## Task to complete
Each line of the listing below must be set down exactly.

## Source data
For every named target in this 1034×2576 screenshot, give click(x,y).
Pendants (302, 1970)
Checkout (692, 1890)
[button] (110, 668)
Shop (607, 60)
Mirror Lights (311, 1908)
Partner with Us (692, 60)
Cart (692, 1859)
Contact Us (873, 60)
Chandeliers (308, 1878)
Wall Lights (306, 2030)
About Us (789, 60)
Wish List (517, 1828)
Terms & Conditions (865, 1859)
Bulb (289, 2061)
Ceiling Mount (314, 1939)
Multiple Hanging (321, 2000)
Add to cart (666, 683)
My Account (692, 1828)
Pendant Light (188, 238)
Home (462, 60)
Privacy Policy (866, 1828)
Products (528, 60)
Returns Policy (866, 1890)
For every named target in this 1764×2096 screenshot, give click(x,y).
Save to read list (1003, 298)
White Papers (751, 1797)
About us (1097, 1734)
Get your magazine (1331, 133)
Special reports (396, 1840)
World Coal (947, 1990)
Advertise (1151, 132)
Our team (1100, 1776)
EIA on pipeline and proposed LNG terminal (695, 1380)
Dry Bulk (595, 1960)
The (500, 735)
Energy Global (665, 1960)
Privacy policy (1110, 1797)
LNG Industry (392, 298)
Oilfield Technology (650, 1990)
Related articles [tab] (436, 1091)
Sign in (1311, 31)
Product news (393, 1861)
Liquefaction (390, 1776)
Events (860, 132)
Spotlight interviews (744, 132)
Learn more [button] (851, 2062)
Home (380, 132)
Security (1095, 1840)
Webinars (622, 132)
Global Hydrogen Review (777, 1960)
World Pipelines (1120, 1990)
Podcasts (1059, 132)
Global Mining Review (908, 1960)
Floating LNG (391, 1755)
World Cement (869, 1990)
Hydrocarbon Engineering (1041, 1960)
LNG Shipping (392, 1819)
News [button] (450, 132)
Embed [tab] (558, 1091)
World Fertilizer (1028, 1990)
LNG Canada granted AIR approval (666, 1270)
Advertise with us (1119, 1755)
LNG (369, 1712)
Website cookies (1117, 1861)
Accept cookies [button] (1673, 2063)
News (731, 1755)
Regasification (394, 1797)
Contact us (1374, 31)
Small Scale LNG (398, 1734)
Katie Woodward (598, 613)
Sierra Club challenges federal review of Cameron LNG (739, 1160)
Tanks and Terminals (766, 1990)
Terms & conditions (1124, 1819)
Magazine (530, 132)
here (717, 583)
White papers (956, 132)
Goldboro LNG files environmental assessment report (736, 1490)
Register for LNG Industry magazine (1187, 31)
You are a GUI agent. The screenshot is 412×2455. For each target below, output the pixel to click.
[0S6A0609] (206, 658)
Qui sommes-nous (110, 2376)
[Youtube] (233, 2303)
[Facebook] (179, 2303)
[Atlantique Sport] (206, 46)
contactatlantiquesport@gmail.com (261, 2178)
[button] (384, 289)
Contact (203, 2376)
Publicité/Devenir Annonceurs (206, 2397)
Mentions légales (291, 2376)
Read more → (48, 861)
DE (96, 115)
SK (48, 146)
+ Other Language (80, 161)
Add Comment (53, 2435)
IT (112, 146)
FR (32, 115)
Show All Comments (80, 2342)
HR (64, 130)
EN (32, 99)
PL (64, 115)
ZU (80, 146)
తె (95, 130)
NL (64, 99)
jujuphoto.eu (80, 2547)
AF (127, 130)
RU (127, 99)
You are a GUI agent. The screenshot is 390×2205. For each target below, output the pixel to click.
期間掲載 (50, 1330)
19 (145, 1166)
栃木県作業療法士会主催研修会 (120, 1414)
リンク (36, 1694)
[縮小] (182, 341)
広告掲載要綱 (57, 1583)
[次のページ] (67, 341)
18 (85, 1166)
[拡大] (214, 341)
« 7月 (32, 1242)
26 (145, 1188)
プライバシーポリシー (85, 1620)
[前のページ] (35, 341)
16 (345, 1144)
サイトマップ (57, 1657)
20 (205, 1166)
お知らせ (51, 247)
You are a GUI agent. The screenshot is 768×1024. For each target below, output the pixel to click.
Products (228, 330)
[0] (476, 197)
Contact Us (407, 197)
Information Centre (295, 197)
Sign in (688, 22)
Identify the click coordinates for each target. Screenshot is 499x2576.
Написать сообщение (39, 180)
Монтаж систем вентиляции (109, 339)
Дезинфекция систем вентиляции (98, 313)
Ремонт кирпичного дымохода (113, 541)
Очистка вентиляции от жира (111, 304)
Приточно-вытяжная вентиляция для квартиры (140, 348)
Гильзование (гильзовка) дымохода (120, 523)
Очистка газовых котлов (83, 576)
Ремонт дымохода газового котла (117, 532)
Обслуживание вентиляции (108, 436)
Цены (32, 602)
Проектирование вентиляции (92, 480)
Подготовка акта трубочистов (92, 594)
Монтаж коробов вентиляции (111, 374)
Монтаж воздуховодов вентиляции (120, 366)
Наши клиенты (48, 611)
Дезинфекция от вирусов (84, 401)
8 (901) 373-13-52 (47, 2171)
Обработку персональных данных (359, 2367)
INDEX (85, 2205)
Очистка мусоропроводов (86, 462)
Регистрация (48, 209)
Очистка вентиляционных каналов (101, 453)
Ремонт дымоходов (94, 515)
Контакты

## Solution to this exercise
For every named target in this 1034×2576 screenshot, give click(x,y).
Pendants (302, 1970)
Checkout (692, 1890)
[button] (110, 668)
Shop (607, 60)
Mirror Lights (311, 1908)
Partner with Us (692, 60)
Cart (692, 1859)
Contact Us (873, 60)
Chandeliers (308, 1878)
Wall Lights (306, 2030)
About Us (789, 60)
Wish List (517, 1828)
Terms & Conditions (865, 1859)
Bulb (289, 2061)
Ceiling Mount (314, 1939)
Multiple Hanging (321, 2000)
Add to cart (666, 683)
My Account (692, 1828)
Pendant Light (188, 238)
Home (462, 60)
Privacy Policy (866, 1828)
Products (528, 60)
Returns Policy (866, 1890)
For every named target in this 1764×2096 screenshot, give click(x,y).
Save to read list (1003, 298)
White Papers (751, 1797)
About us (1097, 1734)
Get your magazine (1331, 133)
Special reports (396, 1840)
World Coal (947, 1990)
Advertise (1151, 132)
Our team (1100, 1776)
EIA on pipeline and proposed LNG terminal (695, 1380)
Dry Bulk (595, 1960)
The (500, 735)
Energy Global (665, 1960)
Privacy policy (1110, 1797)
LNG Industry (392, 298)
Oilfield Technology (650, 1990)
Related articles [tab] (436, 1091)
Sign in (1311, 31)
Product news (393, 1861)
Liquefaction (390, 1776)
Events (860, 132)
Spotlight interviews (744, 132)
Learn more [button] (851, 2062)
Home (380, 132)
Security (1095, 1840)
Webinars (622, 132)
Global Hydrogen Review (777, 1960)
World Pipelines (1120, 1990)
Podcasts (1059, 132)
Global Mining Review (908, 1960)
Floating LNG (391, 1755)
World Cement (869, 1990)
Hydrocarbon Engineering (1041, 1960)
LNG Shipping (392, 1819)
News [button] (450, 132)
Embed [tab] (558, 1091)
World Fertilizer (1028, 1990)
LNG Canada granted AIR approval (666, 1270)
Advertise with us (1119, 1755)
LNG (369, 1712)
Website cookies (1117, 1861)
Accept cookies [button] (1673, 2063)
News (731, 1755)
Regasification (394, 1797)
Contact us (1374, 31)
Small Scale LNG (398, 1734)
Katie Woodward (598, 613)
Sierra Club challenges federal review of Cameron LNG (739, 1160)
Tanks and Terminals (766, 1990)
Terms & conditions (1124, 1819)
Magazine (530, 132)
here (717, 583)
White papers (956, 132)
Goldboro LNG files environmental assessment report (736, 1490)
Register for LNG Industry magazine (1187, 31)
You are a GUI agent. The screenshot is 412×2455. For each target below, output the pixel to click.
[0S6A0609] (206, 658)
Qui sommes-nous (110, 2376)
[Youtube] (233, 2303)
[Facebook] (179, 2303)
[Atlantique Sport] (206, 46)
contactatlantiquesport@gmail.com (261, 2178)
[button] (384, 289)
Contact (203, 2376)
Publicité/Devenir Annonceurs (206, 2397)
Mentions légales (291, 2376)
Read more → (48, 861)
DE (96, 115)
SK (48, 146)
+ Other Language (80, 161)
Add Comment (53, 2435)
IT (112, 146)
FR (32, 115)
Show All Comments (80, 2342)
HR (64, 130)
EN (32, 99)
PL (64, 115)
ZU (80, 146)
తె (95, 130)
NL (64, 99)
jujuphoto.eu (80, 2547)
AF (127, 130)
RU (127, 99)
You are a GUI agent. The screenshot is 390×2205. For each target below, output the pixel to click.
期間掲載 (50, 1330)
19 (145, 1166)
栃木県作業療法士会主催研修会 (120, 1414)
リンク (36, 1694)
[縮小] (182, 341)
広告掲載要綱 (57, 1583)
[次のページ] (67, 341)
18 (85, 1166)
[拡大] (214, 341)
« 7月 (32, 1242)
26 (145, 1188)
プライバシーポリシー (85, 1620)
[前のページ] (35, 341)
16 (345, 1144)
サイトマップ (57, 1657)
20 (205, 1166)
お知らせ (51, 247)
You are a GUI agent. The screenshot is 768×1024. For each target below, output the pixel to click.
Products (228, 330)
[0] (476, 197)
Contact Us (407, 197)
Information Centre (295, 197)
Sign in (688, 22)
Identify the click coordinates for each target. Screenshot is 499x2576.
Написать сообщение (39, 180)
Монтаж систем вентиляции (109, 339)
Дезинфекция систем вентиляции (98, 313)
Ремонт кирпичного дымохода (113, 541)
Очистка вентиляции от жира (111, 304)
Приточно-вытяжная вентиляция для квартиры (140, 348)
Гильзование (гильзовка) дымохода (120, 523)
Очистка газовых котлов (83, 576)
Ремонт дымохода газового котла (117, 532)
Обслуживание вентиляции (108, 436)
Цены (32, 602)
Проектирование вентиляции (92, 480)
Подготовка акта трубочистов (92, 594)
Монтаж коробов вентиляции (111, 374)
Монтаж воздуховодов вентиляции (120, 366)
Наши клиенты (48, 611)
Дезинфекция от вирусов (84, 401)
8 (901) 373-13-52 (47, 2171)
Обработку персональных данных (359, 2367)
INDEX (85, 2205)
Очистка мусоропроводов (86, 462)
Регистрация (48, 209)
Очистка вентиляционных каналов (101, 453)
Ремонт дымоходов (94, 515)
Контакты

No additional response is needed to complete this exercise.